▶ **Objectif 1**
Recopiez sans rien modifier les lignes du jeu de données ci-dessous, en partant de la ligne qui contient « Task: Click the Home breadcrumb link » et en allant jusqu'à la dernière ligne du jeu de données, ces deux lignes comprises.

▶ **Extrait à lire**
┌──

L’édito de Maxime Retailleau, rédacteur en chef du nouveau numéro d’Antidote
« Shantih shantih shantih »
Ce numéro « Karma », c’est un pas de côté dans un monde marqué par une quête de productivité, d’efficacité trop souvent obstinée et aveugle, qui cherche encore à se donner l’illusion qu’il peut tout contrôler pour éviter de se remettre en cause. Fondée sur des croyances trompeuses, la logique capitaliste poursuit sa course effrénée alors que les mythes qu’elle a fait naître s’affaissent un peu plus chaque jour, annonçant une crise de la rationalité désincarnée encouragée par la prise de conscience croissante à l’égard des effets du dérèglement climatique.
« On récolte ce que l’on sème », prévenait pourtant l’une des principales lois karmiques, il y a déjà plusieurs millénaires. Or chaque période de grands bouleversements est aussi l’aube d’une nouvelle ère emplie de multiples possibles. Celle qui s’annonce pourrait ainsi délaisser la poursuite obsessive de la rentabilité au bénéfice d’une quête d’épanouissement et d’harmonie entre l’humain, la Terre et tous·tes ceux·celles qui la peuplent. C’est en tout cas ce dont rêve Corine Sombrun, qui a suivi une formation chamanique après être entrée subitement en transe lors d’une cérémonie rituelle et considère cet état mental dionysiaque comme une porte d’entrée vers la remise en cause de l’égocentrisme. Une aspiration qu’elle partage avec les Radical Faeries contemporaines, membres d’un mouvement gay né à la fin des années 1970 qui s’est inspiré du paganisme ou encore de l’esprit camp pour se rebeller contre les valeurs patriarcales et encourager l’essor d’un rapport plus vertueux à notre environnement.

└──

Éléments d'un jeu de données:

┌──

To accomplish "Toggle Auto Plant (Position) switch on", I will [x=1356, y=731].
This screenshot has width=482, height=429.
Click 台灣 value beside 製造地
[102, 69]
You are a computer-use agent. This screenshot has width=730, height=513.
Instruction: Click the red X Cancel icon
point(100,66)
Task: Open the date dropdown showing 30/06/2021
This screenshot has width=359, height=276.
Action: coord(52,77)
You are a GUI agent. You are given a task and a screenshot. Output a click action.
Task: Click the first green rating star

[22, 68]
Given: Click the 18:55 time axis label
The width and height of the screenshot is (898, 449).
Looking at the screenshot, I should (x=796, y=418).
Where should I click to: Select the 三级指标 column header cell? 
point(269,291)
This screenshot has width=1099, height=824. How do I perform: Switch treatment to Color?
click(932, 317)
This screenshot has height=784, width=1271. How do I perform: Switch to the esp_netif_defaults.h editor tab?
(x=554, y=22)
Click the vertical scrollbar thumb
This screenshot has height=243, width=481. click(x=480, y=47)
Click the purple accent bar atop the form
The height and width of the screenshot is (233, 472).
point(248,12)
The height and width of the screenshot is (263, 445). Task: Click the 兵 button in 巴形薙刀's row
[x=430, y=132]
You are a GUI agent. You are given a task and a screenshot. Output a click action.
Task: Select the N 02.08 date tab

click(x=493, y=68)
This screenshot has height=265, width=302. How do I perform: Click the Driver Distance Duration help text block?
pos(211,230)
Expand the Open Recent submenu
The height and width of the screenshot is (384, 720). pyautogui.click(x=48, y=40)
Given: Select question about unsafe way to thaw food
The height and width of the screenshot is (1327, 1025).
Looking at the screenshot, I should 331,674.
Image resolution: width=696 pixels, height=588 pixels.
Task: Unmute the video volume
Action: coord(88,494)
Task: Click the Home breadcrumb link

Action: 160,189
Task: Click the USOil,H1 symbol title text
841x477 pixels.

└──

▶ **Objectif 2**
Prolongez, s'il vous plaît, l'éditorial sur le numéro « Karma » au-delà de sa dernière phrase.

▶ **Bonne réponse 1**
Task: Click the Home breadcrumb link

Action: 160,189
Task: Click the USOil,H1 symbol title text
841x477 pixels.

▶ **Bonne réponse 2**
Ce numéro rassemble par ailleurs la chanteuse Kali Uchis, l’actrice Agathe Rousselle – premier rôle féminin de Titane, la Palme d’or du Festival de Cannes 2021 – ou encore le mannequin, acteur et danseur Alton Mason, qui s’expriment sur leur rapport personnel à la notion de karma et expliquent en quoi elle les pousse à se surpasser chaque jour. L’iconique Béatrice Dalle, interviewée par le réalisateur canadien Bruce LaBruce, revient quant à elle sur sa relation toute particulière au Christ, tandis que l’écrivain Simon Johannin signe une nouvelle exclusive retraçant l’éveil spirituel qu’il a traversé ces derniers mois. Ce thème a également inspiré nombre de designers, qui multiplient les motifs et références ésotériques dans leurs collections comme autant de fragments étayant les ruines d’un monde en reconstruction, pour paraphraser le poète T. S. Eliot, dont le chef-d’œuvre moderniste The Waste Land trouve dans l’ère actuelle une nouvelle caisse de résonance.
L’attrait pour la spiritualité est également au cœur de la démarche du photographe Lee Wei Swee, qui signe les photos de ce numéro et vise à faire émerger une effervescence collective lors de chacun de ses shootings, par le biais d’un délaissement volontaire de son ego. Une vision collaborative qui rappelle en partie celle du rappeur Laylow, dont la longue et fructueuse association avec le réalisateur Osman Mercan a joué un rôle déterminant dans le succès exponentiel qu’il rencontre. Des cercles vertueux qui leur assurent les faveurs du karma ?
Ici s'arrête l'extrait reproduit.